## Exercise prompt
Each entry that follows should be set down precisely, with its pictures removed.

## Available data

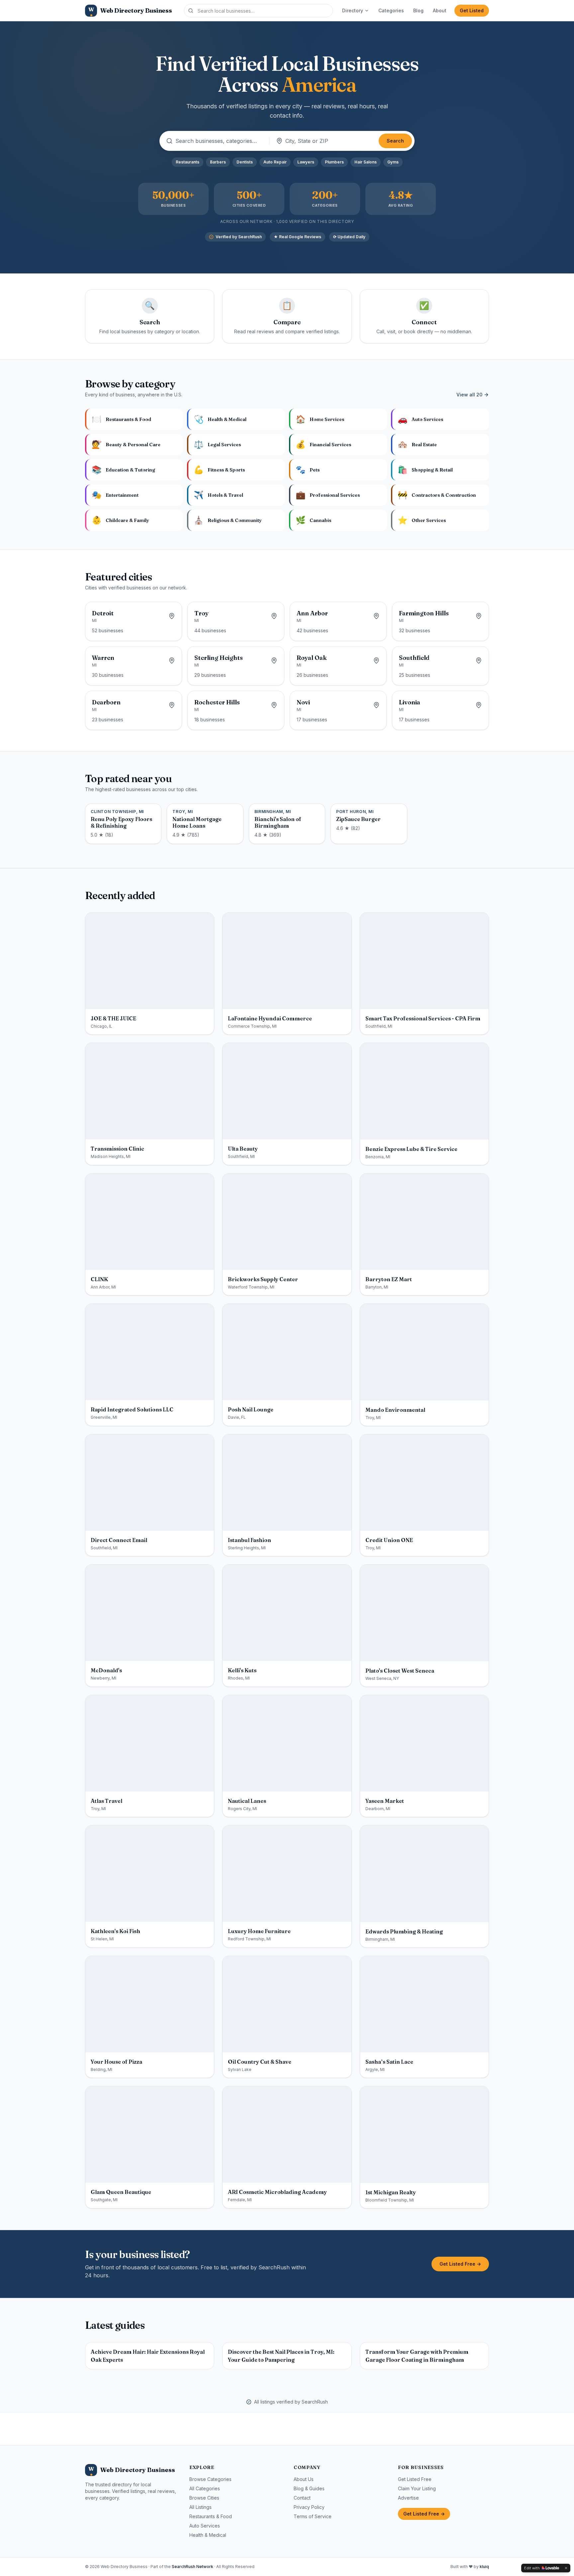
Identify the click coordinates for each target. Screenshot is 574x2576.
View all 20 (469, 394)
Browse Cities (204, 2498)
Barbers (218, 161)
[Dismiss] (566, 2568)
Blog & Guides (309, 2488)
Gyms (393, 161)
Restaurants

## Expected answer
Identify the click coordinates for each target. Screenshot is 574x2576.
View all 20 (469, 394)
Browse Cities (204, 2498)
Barbers (218, 161)
[Dismiss] (566, 2568)
Blog & Guides (309, 2488)
Gyms (393, 161)
Restaurants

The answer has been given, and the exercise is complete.